Among the large numbers of issues that are said to prove that the recession never ended is whether Americans can afford the “basics” that have been part of what the middle class has been able to expect for decades. Fewer and fewer Americans can. This means that a lack of demand for some services, like medical treatment, will undermine the ability of some services to exist at all — at least at current levels. Medicine, like any other economically based system, needs some base amount of demand to provide the financial scale that allows R&D and a delivery infrastructure to exist.

A new Gallup poll reports that “Fewer Americans had access to basic life necessities in September. The nation’s Basic Access Index score fell to 81.4 last month — on par with the 81.5 measured in February and March 2009 amid the recession.” This is a testament to the high unemployment levels of the past four years. The fact that the economy does not bleed jobs at the rate of 500,000 a month as it was in early 2009 does not help those who have lost jobs and not regained them. Some would say the joblessness trouble in the U.S. is not getting worse. That only means that the recession, which is still a horrible fact of the lives of most Americans, had not improved at all.

The two largest drops in “basics” are the number of people with a personal doctor, down 4.2% to 78.3% in September compared to September 2008. The number of Americans with health insurance coverage has dropped by 3.6% to 83.3% over the same period. At some point, the ability of hospitals and doctors to operate in current numbers falters.
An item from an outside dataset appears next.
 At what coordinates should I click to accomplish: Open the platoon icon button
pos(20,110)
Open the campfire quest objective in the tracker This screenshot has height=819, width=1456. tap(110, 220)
The same is probably true with expensive medical  R&D. The government will only fund so much of it, particularly in an age of austerity. Private donations low because even the well-to-do have cut back charity.

The current recession does not feel like one. It is worse than that

Methodology: Results are based on telephone interviews conducted as part of the Gallup-Healthways Well-Being Index survey Sept. 1 – 30, 2011, with a random sample of 29,313 adults, aged 18 and older, living in all 50 U.S. states and the District of Columbia, selected using random-digit-dial sampling.